On pénètre enfin dans le restaurant dont la cuisine est au premier étage, communiquant avec la salle par un escalier en colimaçon qui interdit que se croisent ceux qui montent et ceux qui descendent, tant il est étroit. Alors, imaginez neuf chefs venant apporter les assiettes de leurs plats, cela fait un va-et-vient digne d’un ballet d’opéra. L’ambiance est enjouée et Guillaume Guedj, qui dirige le Passage 53 règle tous ces mouvements avec calme et bonhomie. Les vins sont des cadeaux de vignerons qui s’associent à cette bonne œuvre.

Le Champagne Initial de Selosse dégorgé en 2017 est très pur, direct et fluide il est sans concession et c’est le caviar de Sologne qui canalise son énergie dans un accord superbe même s’il est classique.

Le Saké pétillant Shuhari Yamada Nishiki Matsumoto Shuzo est assez neutre et convient bien à la délicieuse langoustine raffinée et délicate du cuisinier du lieu. Les fines lamelles de radis sont une signature du chef et apportent de la vivacité. On ne se rend pas compte que le saké titre 15°.

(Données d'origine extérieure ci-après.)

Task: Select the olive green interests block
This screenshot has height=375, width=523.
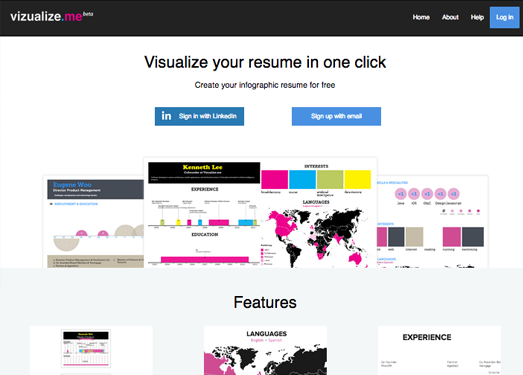Action: pos(330,179)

Alors que je suis généralement partisan de manger les huîtres pures sans aucune ajoute et aucune transformation, je suis très impressionné par cette huître en trois saveurs. Elle est délicieuse et le Chablis Villages Vincent Dauvissat 2012 est très agréable dans sa simplicité, même si un Grand Cru aurait apporté un supplément d’âme au plat. Car ce chablis est un peu court pour l’huître intelligente.

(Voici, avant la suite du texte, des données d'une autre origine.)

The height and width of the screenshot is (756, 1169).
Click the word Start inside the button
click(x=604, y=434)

Le Meursault Clos de la Barre Domaine des Comtes Lafon 2011 est agréable sans être tonitruant. Il trouve un bel écho avec un caviar finlandais dont j’ignorais qu’il puisse exister. La présentation d’une coque en forme de cromesquis est un peu ferme et n’ajoute rien au goût du caviar. Le vin accompagne aussi la daurade, plat d’une grande originalité puisque l’on a la tête du poisson sur l’assiette mais aussi à cause des goûts d’un rare raffinement dont la sauce umami. Le meursault accompagne bien ce plat.

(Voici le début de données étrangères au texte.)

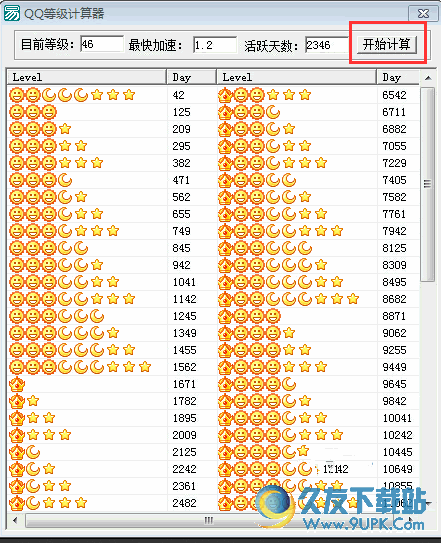Close the QQ等级计算器 window

(x=423, y=13)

La soupe de civet de lièvre est pour mon goût le plat le plus gourmand de ce repas. On boit la sauce comme si l’on croquait le civet. Ce plat est fabuleux. Le Château Lagrange 2013 est un peu frêle pour un plat aussi puissant aussi, à ma demande, Guillaume Guedj sert à sa place à notre table un Gevrey-Chambertin Vieilles Vignes Sérafin Père & Fils 2005 qui est généreux et gouleyant, très adapté au plat.

Le wagyu est d’une grande qualité, bien gras et le Morey-Saint-Denis Clos de la Bussière Domaine Georges Roumier 2002
est une merveille de précision et de délicatesse sur la lourde viande. C’est un bonheur. Le service des cèpes est une aimable respiration après les viandes.

Le Champagne Aÿ Grand Cru Henri Giraud MV 12 à mon goût fait un peu commercial, un peu trop passe-partout, mais je sais que je suis sévère car ce n’est pas ma gamme de goûts. Les desserts n’accrochent pas autant notre attention que les autres plats car nous avons dîné de bon appétit.

Il y avait dans la salle des gourmets, jeunes et souriants, connaisseurs des restaurants représentés. Guillaume Guedj a été un hôte parfait. Les neuf chefs ont joué le jeu dans la bonne humeur avec une solidarité exemplaire. Les mets ont montré que la cuisine japonaise parisienne est de très haut niveau. J’ai particulièrement aimé le civet de lièvre en soupe, le caviar du début, la daurade, l’huître et la langoustine. Mais tous les autres plats étaient de très haute qualité. Il faut multiplier de telles expériences car elles doivent être enrichissantes pour les chefs comme elles le sont pour les hôtes ravis que nous fumes.